焦点:米国債市場の期待物価上昇率改善、早期利上げ促すかは不透明

2015年3月17日(火)09時51分

[ニューヨーク 16日 ロイター] - 米国債市場が示す期待物価上昇率は、数年来の低水準からは持ち直し、ディスインフレをめぐる懸念は和らいできた。ただ、依然として米連邦準備理事会(FRB)が目標とする2%は下回っている。

インフレ連動債(TIPS)と通常国債の利回り差、つまりブレークイーブンインフレ率(BEI)は16日現在で1.68%。2週間前には一時1.88%と、2010年8月以来の低水準だった今年1月の水準から37ベーシスポイント(bp)上昇した。

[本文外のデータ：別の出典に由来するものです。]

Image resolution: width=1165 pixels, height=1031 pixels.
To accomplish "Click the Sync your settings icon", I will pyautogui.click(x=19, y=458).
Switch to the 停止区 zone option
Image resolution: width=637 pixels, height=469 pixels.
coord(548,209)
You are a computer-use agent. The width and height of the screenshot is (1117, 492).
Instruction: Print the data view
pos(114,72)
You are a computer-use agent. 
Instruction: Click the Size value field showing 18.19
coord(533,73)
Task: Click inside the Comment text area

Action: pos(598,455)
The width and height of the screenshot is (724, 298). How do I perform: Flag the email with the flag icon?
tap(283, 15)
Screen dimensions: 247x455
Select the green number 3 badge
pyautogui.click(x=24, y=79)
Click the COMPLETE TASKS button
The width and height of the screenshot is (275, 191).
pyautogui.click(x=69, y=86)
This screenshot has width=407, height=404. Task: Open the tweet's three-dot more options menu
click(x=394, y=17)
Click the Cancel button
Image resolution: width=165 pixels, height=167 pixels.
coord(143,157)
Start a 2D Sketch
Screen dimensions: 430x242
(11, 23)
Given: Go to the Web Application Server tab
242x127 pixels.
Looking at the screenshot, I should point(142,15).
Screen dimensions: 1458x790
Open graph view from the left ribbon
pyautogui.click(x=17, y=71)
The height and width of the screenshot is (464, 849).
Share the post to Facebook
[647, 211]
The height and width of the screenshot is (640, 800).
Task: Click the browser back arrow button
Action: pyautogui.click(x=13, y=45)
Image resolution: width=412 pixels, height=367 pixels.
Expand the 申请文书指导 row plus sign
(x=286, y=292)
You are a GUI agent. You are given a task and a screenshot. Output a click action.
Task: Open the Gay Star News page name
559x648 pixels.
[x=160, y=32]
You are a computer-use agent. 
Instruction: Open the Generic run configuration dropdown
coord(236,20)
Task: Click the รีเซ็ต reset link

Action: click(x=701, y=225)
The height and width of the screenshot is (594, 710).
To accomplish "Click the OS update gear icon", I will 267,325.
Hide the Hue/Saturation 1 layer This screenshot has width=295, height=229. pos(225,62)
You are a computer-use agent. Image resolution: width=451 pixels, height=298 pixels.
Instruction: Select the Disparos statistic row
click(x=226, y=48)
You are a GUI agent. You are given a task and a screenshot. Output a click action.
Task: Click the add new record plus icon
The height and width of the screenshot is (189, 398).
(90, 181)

もっともBEIの改善によって、FRBのイエレン議長をはじめとする連邦公開市場委員会(FOMC)メンバーが早ければ6月の利上げに向けた準備を加速させるかどうかはまだわからない。

サンフランシスコ地区連銀のウィリアムズ総裁のような一部の当局者は、TIPS市場についてインフレ期待の指標として重視しない姿勢を表明している。

<明るい材料>

物価上昇率が今後FRBの目標に達するとの見方を後押しする材料はほかにもある。

2月の失業率は5.5%と予想外に低下し、FRBが以前に利上げを検討する可能性があるとした想定レンジの上限にかかってきた。また各種民間調査では、消費者のインフレ期待はなおしっかりとアンカーされていることが分かっている。

バークレイズ(ニューヨーク)の米国債トレーディング責任者、クリス・マクレイノルズ氏は「米経済は非常に堅調に推移し、スラック(需給の緩み)は解消しつつある」と指摘した。

一方でFRBの利上げを見据えたドル高が進んでいる。これが17日からのFOMCで利上げまで「忍耐強くなれる」との文言を声明から削除して市場に動揺を与えることを、イエレン議長らに思いとどまらせるかもしれない。

主要6通貨に対するドル指数は先週、12年ぶりの高値をつけて原油が再び値下がりし、TIPS市場の利回りにとって下押し圧力になっている。

さらに13日に発表された米卸売物価指数は驚くほど低調で、当面は米経済がディスインフレ圧力に直面しているのだという事実をあらためて突きつけた。

ブラックロックでインフレ連動資産260億ドル相当の運用チームを率いるマーティン・ヘガーティ氏は「コア物価上昇率は今後数カ月は恐らく底ばいが続く。エネルギー価格下落とドル高の影響が時間差を伴って、コア部分の財やサービスに効き続けるからだ」と述べた。

FRBが物価指標として好んで用いるコア個人消費支出(PCE)価格指数は1月の前年比上昇率が1.3%と、12月と変わらなかった。

TIPSの連動対象の消費者物価指数(CPI)は1月に前月比0.1%低下と、09年以降で初めてマイナスに転落した。

米国において物価の下振れ傾向が止まったと宣言するのは時期尚早かもしれない。それでもTIPS市場からは、少なくともここしばらくは物価が安定してきていることがうかがえる。

ブラックロックのヘガーティ氏は「物価上昇率が連続して底をつける段階は過ぎ去ったと考えている。だから前月比では上向いていくだろう」とみている。